I don’t necessarily think it’s required for usurper stories to end with the monarchy in shambles or the commoner in charge, but I do think one needs to grapple with the question of why the people in charge are in charge when succession becomes a key plot point. (Or, well, always grapple with that, if we’re going to be frank.)

That was only the setup of the book, of course, and the rest of it has Javan thrown in prison when he randomly pops up all un-assassinated. He has to fight in the prison’s gladiatorial-style competitions to win a chance to see the king and cry ‘dad, it’s me!’ He winds up enlisting the help of the warden’s slave girl, who is desperately trying to hide the fact that she’s part elf, since elves are both feared and hated. And that part of it is a solid story. The fights are well described and choreographed, and all of them are against monsters not other prisoners, and the monsters are creative and a lot of fun. Well, for us. There’s plenty of tension and a good relationship between Javan and Sadja, the girl. It was a very entertaining book, just not one that aims to break any boundaries.

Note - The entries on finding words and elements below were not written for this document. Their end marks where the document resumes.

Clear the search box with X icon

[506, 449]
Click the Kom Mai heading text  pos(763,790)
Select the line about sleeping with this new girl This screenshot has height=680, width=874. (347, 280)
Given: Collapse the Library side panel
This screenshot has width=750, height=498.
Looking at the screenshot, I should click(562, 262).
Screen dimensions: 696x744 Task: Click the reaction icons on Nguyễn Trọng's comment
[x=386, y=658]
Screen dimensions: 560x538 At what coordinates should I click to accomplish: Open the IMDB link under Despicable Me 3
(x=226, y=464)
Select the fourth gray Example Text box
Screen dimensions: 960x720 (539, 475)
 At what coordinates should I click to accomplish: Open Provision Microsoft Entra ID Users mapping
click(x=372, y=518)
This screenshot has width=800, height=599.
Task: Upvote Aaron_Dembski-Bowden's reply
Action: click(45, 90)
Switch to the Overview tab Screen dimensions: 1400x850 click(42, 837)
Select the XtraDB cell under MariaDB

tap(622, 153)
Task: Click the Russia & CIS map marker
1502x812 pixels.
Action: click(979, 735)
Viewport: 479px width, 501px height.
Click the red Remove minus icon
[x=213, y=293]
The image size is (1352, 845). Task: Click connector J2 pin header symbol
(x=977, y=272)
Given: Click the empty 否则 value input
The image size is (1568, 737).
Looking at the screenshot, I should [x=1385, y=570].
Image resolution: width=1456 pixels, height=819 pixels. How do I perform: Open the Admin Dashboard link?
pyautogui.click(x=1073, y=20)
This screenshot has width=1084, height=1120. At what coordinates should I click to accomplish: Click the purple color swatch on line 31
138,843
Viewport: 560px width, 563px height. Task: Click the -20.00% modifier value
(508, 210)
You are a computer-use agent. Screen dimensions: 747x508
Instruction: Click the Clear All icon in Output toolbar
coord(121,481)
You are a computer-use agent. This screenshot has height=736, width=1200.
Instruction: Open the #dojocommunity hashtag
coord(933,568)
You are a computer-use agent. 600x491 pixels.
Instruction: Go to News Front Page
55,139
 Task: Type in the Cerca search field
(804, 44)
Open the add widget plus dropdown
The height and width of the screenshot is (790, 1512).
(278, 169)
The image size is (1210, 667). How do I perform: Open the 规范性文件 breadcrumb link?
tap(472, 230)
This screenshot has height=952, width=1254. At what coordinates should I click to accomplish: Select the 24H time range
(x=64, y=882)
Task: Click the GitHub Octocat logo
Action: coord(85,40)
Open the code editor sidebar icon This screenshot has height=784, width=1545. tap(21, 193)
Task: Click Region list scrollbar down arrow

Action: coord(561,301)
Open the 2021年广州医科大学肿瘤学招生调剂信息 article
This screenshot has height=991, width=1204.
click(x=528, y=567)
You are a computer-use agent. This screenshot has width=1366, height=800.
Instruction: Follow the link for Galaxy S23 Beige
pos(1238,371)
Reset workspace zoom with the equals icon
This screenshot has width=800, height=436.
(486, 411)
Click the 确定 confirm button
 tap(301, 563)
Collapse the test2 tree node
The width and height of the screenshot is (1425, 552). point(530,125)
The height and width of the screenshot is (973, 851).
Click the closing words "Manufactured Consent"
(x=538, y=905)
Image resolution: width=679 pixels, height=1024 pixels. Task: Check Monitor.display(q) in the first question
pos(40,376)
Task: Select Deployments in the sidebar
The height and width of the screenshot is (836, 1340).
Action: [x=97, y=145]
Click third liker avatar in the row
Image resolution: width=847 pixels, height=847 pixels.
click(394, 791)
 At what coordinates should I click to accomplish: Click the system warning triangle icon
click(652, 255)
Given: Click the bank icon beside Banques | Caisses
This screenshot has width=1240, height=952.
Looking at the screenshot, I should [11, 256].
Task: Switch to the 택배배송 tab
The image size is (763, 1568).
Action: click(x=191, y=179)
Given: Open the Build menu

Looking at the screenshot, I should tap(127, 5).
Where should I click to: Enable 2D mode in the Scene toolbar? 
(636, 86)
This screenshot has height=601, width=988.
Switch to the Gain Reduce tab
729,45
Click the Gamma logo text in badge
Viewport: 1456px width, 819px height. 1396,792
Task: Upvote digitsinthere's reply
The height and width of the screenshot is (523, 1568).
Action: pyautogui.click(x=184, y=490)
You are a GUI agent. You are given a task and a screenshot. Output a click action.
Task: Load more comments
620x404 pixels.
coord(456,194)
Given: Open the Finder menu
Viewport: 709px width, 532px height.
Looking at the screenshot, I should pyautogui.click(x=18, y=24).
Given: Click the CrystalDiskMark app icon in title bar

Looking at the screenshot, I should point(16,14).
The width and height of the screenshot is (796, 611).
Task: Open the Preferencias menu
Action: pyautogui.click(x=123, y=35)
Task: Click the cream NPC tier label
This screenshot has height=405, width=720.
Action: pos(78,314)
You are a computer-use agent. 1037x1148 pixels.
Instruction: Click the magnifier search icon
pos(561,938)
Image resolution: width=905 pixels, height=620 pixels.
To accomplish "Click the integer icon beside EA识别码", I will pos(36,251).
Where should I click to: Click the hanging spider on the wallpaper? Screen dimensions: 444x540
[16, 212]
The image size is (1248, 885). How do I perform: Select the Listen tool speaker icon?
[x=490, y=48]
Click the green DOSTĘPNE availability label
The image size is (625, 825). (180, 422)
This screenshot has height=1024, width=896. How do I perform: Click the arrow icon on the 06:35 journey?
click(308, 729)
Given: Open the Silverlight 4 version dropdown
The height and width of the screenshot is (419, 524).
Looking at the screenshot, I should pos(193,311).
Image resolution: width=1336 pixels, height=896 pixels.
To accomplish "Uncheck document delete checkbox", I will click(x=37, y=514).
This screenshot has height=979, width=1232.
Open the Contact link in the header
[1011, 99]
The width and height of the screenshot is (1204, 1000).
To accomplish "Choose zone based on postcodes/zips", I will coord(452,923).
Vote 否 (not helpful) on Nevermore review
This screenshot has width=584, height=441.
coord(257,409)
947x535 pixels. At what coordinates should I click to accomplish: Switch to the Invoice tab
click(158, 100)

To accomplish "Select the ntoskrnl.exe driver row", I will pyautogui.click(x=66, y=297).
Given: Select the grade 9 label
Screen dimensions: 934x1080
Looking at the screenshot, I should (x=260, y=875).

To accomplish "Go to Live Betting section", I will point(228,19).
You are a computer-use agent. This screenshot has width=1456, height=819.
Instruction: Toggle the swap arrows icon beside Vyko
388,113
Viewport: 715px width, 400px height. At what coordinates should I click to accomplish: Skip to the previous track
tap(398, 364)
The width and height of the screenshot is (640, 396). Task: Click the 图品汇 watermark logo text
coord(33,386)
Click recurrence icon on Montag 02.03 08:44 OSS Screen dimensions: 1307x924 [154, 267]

I still think the strongest book in this series is the second one, which is a retelling of Rumpelstiltskin. The fourth one is a Cinderella retelling that sounds quite interesting, and comes out Feb 2019. I’m excited for that one. I think this author has some real skill at twisting fairy tales and making their plot lines both fresh and familiar. I just wish she’d do the same with some of her genre’s more tired tropes, as well.